Sweden’s largest pension fund, AP7, announced last week that it had divested all its investments in six separate companies that it says had violated the Paris Climate Agreement, including big name companies such as ExxonMobil, Gazprom, and TransCanada.
AP7 provides pensions to 3.5 million Swedish citizens, making it the country’s largest national pension fund. Last week, the group announced that it had divested itself from six companies it believed had violated the Paris Climate Agreement in different ways. Specifically, AP7 accused ExxonMobil, Westar, Southern Corp, and Entergy of fighting against climate legislation in the United States, Gazprom for exploring for oil in the Russian Arctic, and TransCanada for building large-scale pipelines across North America.
“Since the last screening in December 2016, the Paris agreement to the U.N. Climate Convention is one of the norms we include in our analysis,” AP7 said in a statement.

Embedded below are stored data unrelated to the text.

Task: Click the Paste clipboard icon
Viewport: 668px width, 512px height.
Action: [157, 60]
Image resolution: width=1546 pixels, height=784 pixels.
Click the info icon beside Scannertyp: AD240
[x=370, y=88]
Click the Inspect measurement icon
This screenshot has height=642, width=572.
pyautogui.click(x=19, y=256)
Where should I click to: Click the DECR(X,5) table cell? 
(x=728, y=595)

Somewhat unsurprisingly, the companies involved have added their own voice to the discussion. In an emailed statement to news outlets, ExxonMobil said that it respectfully disagrees with the decision of AP7, “which has not communicated to us its evaluation process. We have been vocal in our support of the Paris climate agreement, which we believe is an effective global framework for mitigating the risk of climate change.” And, to be fair, ExxonMobil has definitely loudly proclaimed its support of the Paris Climate Agreement, both when Rex Tillerson was its CEO, and afterwards, when Tillerson had moved on up in the world to be the new US Secretary of State.

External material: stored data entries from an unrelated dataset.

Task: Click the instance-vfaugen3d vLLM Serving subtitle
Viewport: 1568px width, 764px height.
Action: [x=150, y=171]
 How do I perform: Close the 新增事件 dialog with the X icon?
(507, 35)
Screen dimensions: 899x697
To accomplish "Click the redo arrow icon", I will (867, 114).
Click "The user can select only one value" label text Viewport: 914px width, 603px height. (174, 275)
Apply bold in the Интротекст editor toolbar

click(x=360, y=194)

However, environmental groups are less forgiving of ExxonMobil’s efforts.
“Sweden divesting its largest pension from Exxon proves you can’t claim to support climate action while funding and perpetuating climate change,” explained Jamie Henn, Strategic Communications Director for global grassroots climate movement, 350.org. “Exxon knew about climate change half a century ago, and continues to sow doubt and bankroll climate deniers. With its core business model dependent on exploiting people and planet for profit, Exxon is in direct violation of the Paris agreement.”
Earlier this month, 350.org highlighted new documents from the New York State Attorney General — as part of a larger investigation as to whether ExxonMobil misled the public and investors — which showed that, while Tillerson was CEO of ExxonMobil, the company “actively misled shareholders about climate risk” and deleted “untold numbers” of documents relating to climate change — including many emails sent under Tillerson’s now-famous email alias, Wayne Tracker. More recently, ExxonMobil has found itself under mounting pressure to report on its impacts on climate change, and shareholders recently voted 62.3% in favor of such reporting.
“Exxon’s climate lies are finally catching up with them,” said Jamie Henn, earlier this month. “The company is facing public protest, shareholder anxiety, multiple investigations, and a growing divestment campaign. They can try and run from this issue, but they can’t hide. Sooner or later, this company will be held accountable for their role in destroying our climate and putting our entire future at risk.”
US energy company Entergy also expressed its disappointment in AP7’s move to divest, adding that it was “unfortunate in light of the fact that the rationale for the decision seems to be unfounded. Entergy has aggressively advocated for smart carbon policies for more than a decade,” the company said in an emailed statement. “In 2016, our CO2 emissions were approximately 20 percent below our year 2000 emissions.”
The other companies seem to be remaining tight-lipped on AP7’s announcement, but for 350.org, it’s all fair in love and fossil fuel warfare, and these companies are only reaping what they deserve.
“Meanwhile, TransCanada has been championing disastrous projects like the Keystone XL pipeline, despite massive resistance from Indigenous peoples, farmers, and communities living along its route,” continued Jamie Henn. “As TransCanada attempts to move the risky pipeline forward, the company will face increasing pressure from investors who know these pipelines are a climate and financial disaster.”
“With Trump ditching the the Paris agreement, the onus undoubtedly falls on our cities, states, and institutions to take bold climate action: starting with divesting from the companies causing the problem. New York — where the state’s own attorney general is investigating all that Exxon knew — must follow the leadership of AP7 and divest from Exxon and its industry ilk.”